The replacement is guided by rules like the following. Each term is checked against the rules and will be applied if valid.

# How many items will be marked at all in the text.
replaces_at_all: 5

# Input term has to be exact match in text.
case_sensitive: true

The text is analysed via intervalltree and the replacement happens on position and context.

Features

  • replacement rules via settings

  • consider text units in the rules (e.g. paragraphs)

  • add your own element validator made easy

  • replace only n items of the same item

Usage

The first element of elements is find in text and replaced with a link tag.

>>> from anchorman import annotate
>>> text = 'The quick brown fox jumps over the lazy dog.'
>>> elements = [{'fox': {'value': '/wiki/fox', 'data-type': 'animal'}}]
>>> print annotate(text, elements)
'The quick brown <a href="/wiki/fox" data-type="animal">fox</a> jumps over the lazy dog .'

See etc/link.yaml for options to configure the replacement process and rules.

The item validator

Inherit your own item validator. Item is the potential replacement. Candidates is a list of processed and valid items ready to apply to text. This unit bears valid items ready to apply to text in this intervall or unit.

>>> from anchorman.generator.candidate import get_data_of
>>> def validator(item, candidates, this_unit, setting):
...    values = get_data_of(item)
...    if values['score'] == 42.0 and values['type'] == 'city':
...        return True
...    else:
...        return False
...
>>> print annotate(text, elements, own_validator=[validator])

Apply schema.org

Not so handy approach is to create contexts with multiple annotation calls. But the logic to annotate data around and in each other is pretty hacky as the following example shows:

>>> s_text = 'Angela Merkel, CDU, Bundeskanzlerin'
>>> s1_elements = [
...     {"Angela Merkel, CDU, Bundeskanzlerin": {
...         'itemtype': 'http://schema.org/Person',
...         'itemscope': None}}
...     ]
...
>>> s11_elements = [
...     {"CDU": {
...         'itemtype': 'http://schema.org/Organization',
...         'itemscope': None}}
...     ]
...
>>> s2_elements = [
...     {"Angela Merkel": {
...         'itemprop': 'name'}},
...     {"CDU": {
...         'itemprop': 'name'}},
...     {"Bundeskanzlerin": {
...         'itemprop': 'jobtitle'}}
...     ]
...
>>> from anchorman import get_config
>>> cfg = get_config()
>>> unit = {'key': 't', 'name': 'text'}
>>> cfg['setting']['text_unit'].update(unit)
>>> cfg['markup'] = {'tag': {'tag': 'div'}}
>>> annotated = annotate(s_text, s1_elements, config=cfg)
>>> annotated2 = annotate(annotated, s11_elements, config=cfg)
>>> cfg3 = cfg.copy()
>>> cfg3['markup'] = {'tag': {'tag': 'span'}}
>>> annotated3 = annotate(annotated2, s2_elements, config=cfg3)

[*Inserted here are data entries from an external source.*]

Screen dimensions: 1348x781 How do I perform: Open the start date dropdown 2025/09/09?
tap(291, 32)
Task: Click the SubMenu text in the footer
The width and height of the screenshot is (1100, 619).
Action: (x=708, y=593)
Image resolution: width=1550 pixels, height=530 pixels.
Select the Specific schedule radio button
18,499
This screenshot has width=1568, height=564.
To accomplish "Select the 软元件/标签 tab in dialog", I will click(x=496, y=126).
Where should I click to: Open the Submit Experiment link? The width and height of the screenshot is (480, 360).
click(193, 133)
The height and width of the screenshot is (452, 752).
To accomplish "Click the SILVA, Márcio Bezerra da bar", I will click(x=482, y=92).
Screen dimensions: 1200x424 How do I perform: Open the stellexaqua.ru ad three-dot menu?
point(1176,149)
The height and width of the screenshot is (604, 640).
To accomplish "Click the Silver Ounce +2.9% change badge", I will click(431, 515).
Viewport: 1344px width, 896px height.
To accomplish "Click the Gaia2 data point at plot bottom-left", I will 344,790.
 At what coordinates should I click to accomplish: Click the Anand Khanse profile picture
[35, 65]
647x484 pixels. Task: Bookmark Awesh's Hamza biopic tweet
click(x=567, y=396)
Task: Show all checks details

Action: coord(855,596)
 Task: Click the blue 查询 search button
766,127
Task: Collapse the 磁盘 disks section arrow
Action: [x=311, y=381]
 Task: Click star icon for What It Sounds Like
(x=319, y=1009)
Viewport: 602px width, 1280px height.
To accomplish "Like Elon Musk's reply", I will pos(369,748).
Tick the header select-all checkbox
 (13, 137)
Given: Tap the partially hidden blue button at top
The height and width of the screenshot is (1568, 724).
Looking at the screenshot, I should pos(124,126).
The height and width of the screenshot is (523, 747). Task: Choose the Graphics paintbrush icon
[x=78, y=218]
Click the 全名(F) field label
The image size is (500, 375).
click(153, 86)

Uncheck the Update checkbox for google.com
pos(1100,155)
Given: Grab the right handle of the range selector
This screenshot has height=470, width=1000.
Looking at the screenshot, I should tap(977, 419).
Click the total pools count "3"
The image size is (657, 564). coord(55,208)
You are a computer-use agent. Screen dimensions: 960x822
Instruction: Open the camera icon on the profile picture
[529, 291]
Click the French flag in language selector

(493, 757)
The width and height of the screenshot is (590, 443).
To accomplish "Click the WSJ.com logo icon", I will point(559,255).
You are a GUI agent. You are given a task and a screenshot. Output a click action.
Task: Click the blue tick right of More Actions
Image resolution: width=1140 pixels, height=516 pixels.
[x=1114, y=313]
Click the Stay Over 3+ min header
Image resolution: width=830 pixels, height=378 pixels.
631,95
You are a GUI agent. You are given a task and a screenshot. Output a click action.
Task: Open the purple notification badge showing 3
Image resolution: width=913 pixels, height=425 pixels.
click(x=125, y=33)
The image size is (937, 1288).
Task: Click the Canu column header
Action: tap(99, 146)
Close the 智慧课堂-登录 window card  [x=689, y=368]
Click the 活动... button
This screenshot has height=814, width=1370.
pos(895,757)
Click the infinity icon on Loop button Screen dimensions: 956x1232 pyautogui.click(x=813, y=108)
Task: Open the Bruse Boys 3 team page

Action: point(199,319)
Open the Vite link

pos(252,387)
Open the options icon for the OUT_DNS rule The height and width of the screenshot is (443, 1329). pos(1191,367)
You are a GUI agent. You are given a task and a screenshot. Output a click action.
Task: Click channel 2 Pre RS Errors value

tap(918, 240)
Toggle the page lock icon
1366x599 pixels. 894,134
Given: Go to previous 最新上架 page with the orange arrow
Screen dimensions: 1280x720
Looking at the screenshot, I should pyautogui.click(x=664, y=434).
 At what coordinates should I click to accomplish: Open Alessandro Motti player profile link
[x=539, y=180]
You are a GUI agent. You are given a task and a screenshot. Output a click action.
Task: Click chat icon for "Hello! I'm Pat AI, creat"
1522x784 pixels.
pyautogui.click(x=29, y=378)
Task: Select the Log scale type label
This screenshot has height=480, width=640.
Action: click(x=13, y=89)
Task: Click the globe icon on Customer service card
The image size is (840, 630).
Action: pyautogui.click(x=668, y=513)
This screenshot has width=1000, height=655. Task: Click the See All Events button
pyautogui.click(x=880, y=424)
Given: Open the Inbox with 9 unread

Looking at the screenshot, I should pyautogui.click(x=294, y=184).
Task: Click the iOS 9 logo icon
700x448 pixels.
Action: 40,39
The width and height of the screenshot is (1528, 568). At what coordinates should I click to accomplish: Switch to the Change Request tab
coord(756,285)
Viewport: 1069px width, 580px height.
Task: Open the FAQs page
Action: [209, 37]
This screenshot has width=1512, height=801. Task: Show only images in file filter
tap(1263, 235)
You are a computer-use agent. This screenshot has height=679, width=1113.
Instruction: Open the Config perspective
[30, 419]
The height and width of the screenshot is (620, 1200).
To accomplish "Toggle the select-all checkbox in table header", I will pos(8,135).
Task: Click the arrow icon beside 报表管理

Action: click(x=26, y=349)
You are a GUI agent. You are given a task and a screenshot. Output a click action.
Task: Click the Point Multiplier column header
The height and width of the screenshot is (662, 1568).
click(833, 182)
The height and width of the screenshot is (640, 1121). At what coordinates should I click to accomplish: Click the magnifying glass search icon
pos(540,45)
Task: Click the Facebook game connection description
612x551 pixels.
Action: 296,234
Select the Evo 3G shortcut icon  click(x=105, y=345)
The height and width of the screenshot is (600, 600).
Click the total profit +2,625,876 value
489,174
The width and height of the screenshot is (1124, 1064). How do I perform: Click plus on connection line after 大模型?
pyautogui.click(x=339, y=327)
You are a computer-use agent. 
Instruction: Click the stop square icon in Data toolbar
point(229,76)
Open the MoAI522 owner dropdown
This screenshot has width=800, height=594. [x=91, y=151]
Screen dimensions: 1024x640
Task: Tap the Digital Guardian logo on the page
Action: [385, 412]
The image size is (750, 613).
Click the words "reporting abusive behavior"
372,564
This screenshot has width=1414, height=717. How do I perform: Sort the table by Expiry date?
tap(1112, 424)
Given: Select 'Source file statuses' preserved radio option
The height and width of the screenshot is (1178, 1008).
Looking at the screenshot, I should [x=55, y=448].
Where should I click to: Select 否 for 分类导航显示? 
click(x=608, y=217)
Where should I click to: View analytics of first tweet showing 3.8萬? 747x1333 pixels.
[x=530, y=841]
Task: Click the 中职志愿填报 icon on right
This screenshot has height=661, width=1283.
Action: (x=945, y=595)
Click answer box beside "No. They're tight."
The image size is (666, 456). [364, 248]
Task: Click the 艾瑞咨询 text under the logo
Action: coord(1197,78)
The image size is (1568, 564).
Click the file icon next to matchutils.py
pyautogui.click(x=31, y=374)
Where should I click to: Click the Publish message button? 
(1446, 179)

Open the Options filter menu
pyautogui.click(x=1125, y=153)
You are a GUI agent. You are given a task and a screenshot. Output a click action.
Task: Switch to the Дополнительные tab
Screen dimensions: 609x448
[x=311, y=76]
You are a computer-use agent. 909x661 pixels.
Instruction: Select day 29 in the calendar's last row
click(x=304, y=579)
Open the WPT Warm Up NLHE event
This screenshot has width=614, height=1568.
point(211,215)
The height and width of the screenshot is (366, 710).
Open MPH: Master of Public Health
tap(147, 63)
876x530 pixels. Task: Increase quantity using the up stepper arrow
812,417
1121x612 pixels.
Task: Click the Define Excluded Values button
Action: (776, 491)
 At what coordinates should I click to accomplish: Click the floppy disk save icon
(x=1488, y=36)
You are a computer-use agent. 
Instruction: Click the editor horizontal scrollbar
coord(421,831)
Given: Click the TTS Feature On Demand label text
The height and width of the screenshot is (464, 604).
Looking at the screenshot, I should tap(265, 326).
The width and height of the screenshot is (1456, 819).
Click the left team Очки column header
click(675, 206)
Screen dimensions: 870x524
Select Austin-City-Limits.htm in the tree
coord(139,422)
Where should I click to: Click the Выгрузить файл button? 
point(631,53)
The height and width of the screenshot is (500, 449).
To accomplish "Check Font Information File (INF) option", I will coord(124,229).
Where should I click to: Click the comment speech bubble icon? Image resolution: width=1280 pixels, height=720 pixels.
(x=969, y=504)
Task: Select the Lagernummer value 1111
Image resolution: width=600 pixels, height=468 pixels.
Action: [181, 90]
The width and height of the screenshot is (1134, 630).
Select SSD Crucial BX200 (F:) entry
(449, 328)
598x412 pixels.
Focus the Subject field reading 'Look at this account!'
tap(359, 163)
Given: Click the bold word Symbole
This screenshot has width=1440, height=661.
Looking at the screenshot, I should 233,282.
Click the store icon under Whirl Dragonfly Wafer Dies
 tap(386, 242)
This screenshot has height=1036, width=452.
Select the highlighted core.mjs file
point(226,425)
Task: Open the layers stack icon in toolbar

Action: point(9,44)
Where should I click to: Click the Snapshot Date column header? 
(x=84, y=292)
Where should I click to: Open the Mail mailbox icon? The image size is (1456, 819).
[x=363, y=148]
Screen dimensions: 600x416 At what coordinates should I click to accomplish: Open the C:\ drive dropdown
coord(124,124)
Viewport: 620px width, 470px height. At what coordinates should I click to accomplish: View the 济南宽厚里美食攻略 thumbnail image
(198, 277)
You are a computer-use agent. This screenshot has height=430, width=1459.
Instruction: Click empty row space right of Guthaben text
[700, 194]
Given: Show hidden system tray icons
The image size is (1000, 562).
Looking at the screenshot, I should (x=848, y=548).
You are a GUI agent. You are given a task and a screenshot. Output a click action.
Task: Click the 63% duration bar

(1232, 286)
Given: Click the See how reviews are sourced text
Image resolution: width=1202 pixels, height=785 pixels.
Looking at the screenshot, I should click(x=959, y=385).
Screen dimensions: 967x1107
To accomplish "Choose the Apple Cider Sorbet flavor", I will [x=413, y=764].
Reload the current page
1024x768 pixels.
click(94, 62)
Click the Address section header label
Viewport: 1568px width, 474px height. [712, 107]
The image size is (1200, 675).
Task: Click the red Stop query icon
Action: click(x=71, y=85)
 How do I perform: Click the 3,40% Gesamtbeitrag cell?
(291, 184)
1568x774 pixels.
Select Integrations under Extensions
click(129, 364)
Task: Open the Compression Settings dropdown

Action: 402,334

Then text annotated3 looks like this:

<div itemscope itemtype="http://schema.org/Person">
    <span itemprop="name">Angela Merkel</span>,
    <div itemscope itemtype="http://schema.org/Organization">
        <span itemprop="name">CDU</span>
    </div>,
    <span itemprop="jobtitle">Bundeskanzlerin</span>
</div>

Installation

To install Anchorman, simply:

pip install anchorman

Credits and contributions

We published this at github and pypi to provide our solution to you. Pleased for feedback and contributions.

Thanks Tarn Barford for inspiration and first steps.

Todo

  • add sentence splitter or add to readme example with <s></s>

  • check if position exist in input and save extra processing

  • check context of replacement: do not add links in links, or inline of overlapping elements

  • replace only one item of an entity > e.g. A. Merkel, Mum Merkel, …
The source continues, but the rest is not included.